図10は、所定の力(固定具の力)と感知された力(インプラントの力)とを比較するグラフを示す。見て分かるように、感知された力は+/-3ポンド(13N)以内で固定具の力と一致する。固定具の力とセンサの力との間の差は、例えば固定具の内部摩擦によって説明することができる。
【0039】
実施例2:
管状圧電トランスデューサが、金属の長さ調節可能な脊椎ロッドのハウジング(すなわち管状)内に配置された。圧電トランスデューサとハウジング金属との間のギャップが超音波伝達媒質で埋められた。
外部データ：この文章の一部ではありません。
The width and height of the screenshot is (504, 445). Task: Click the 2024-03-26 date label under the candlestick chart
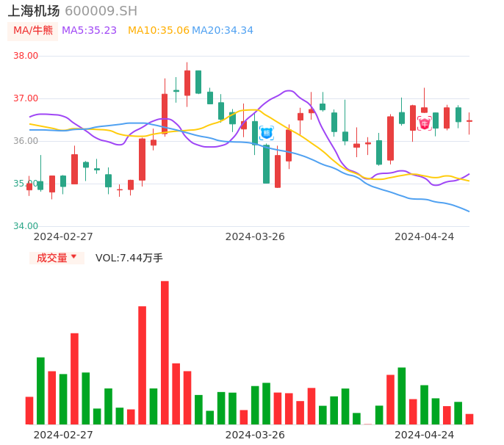[255, 236]
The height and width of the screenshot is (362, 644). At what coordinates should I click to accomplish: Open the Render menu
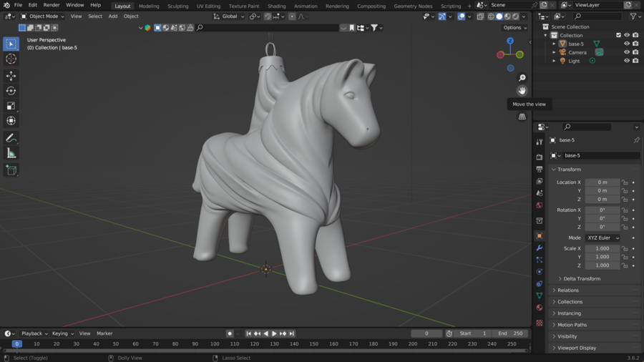coord(52,5)

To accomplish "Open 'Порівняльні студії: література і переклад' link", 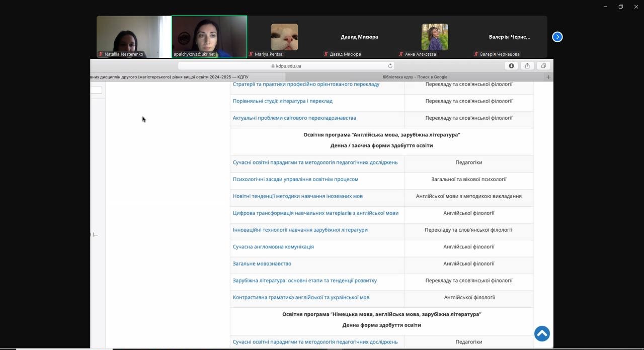I will 282,101.
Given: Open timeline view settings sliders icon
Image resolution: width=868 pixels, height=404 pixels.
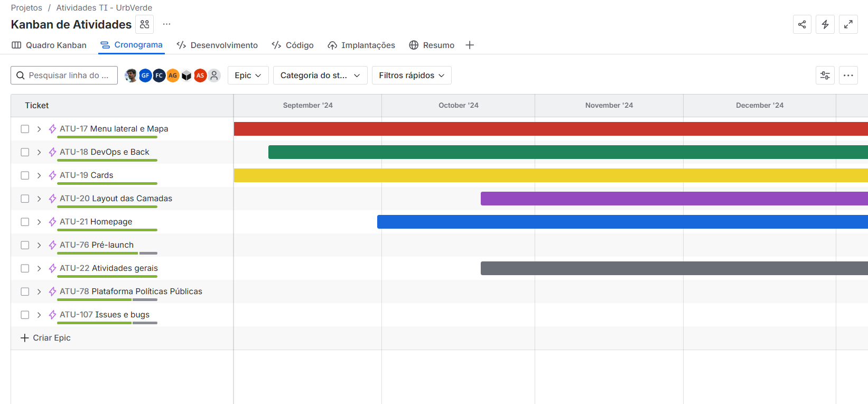Looking at the screenshot, I should coord(825,76).
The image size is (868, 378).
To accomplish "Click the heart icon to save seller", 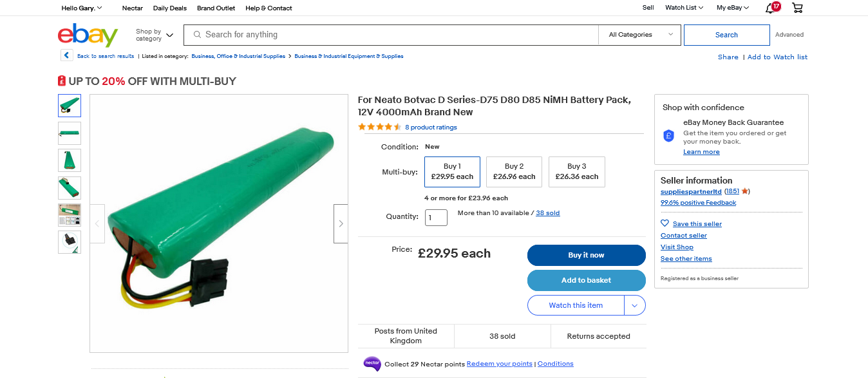I will pos(665,223).
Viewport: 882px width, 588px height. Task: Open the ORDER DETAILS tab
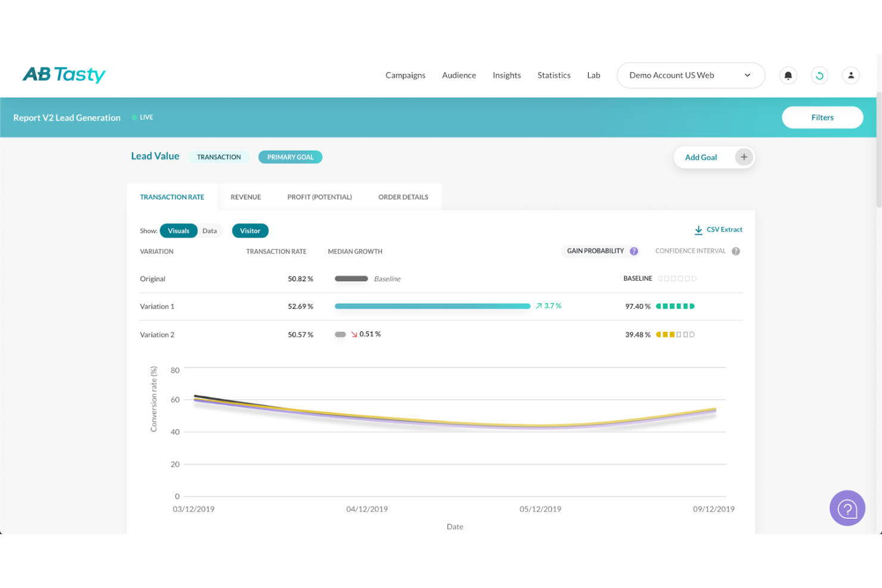(403, 197)
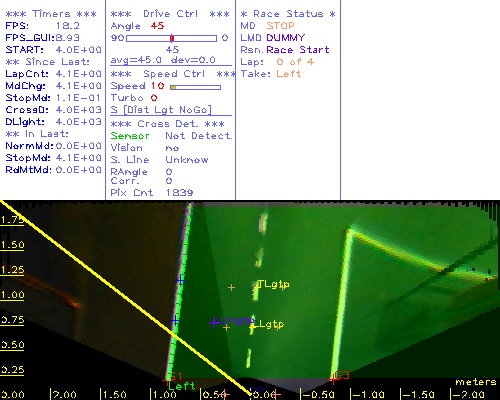Screen dimensions: 500x400
Task: Click the Pix Cnt value 1839
Action: [x=179, y=193]
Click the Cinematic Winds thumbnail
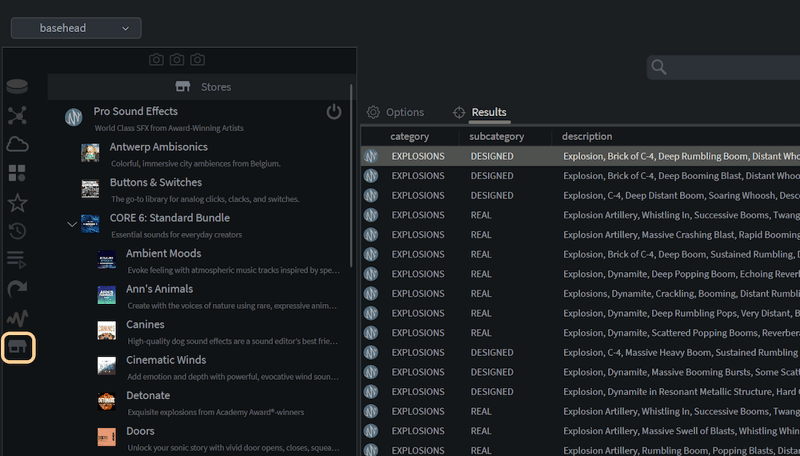This screenshot has height=456, width=800. [106, 365]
超音波伝達媒質は、2つの異なる材料間の音響インピーダンスを一致させる。
【0040】
圧電トランスデューサのRF様信号を送信する能力をテストされ検証された。管状圧電トランスデューサ(「インプラントPT」)を含む長さ調節可能な脊椎ロッドハウジングを水入れ(jug)のウォータバスの内部に配置し、次いで別の圧電トランスデューサ(「読み取りPT」)が水入れの壁に配置された。
【0041】
図11Aに示すように、インプラント圧電トランスデューサが励起され(正弦波電圧が印加され)、圧電トランスデューサが振動を発生させ、それが伝達媒質、金属ハウジングチューブ、水、プラスチック水入れを通って進み、最終的に読み取りPTによって検出された。
【0042】
データ信号は変調されることができ、それは有利には、必要とされるエネルギ貯蔵装置のサイズを著しく減少させる。例えば、
図11Bを参照されたい。電気信号が読み取り圧電トランスデューサ30に印加され、それは振動に変換された。いくつかの実施形態によれば、例えばMAGEC(登録商標)ロッドを使用して、使用される周波数は、インプラント磁石の構造共振周波数であり、それは駆動力が除去された後でも振動を維持させる。インプラント圧電トランスデューサ30を共振させるように駆動するのに十分な2、3の矩形波の後に駆動信号が停止されたとき、インプラント信号は漸減していた。この信号の末尾は、読み取り圧電トランスデューサ30に変調され、そこに送り返されることができる。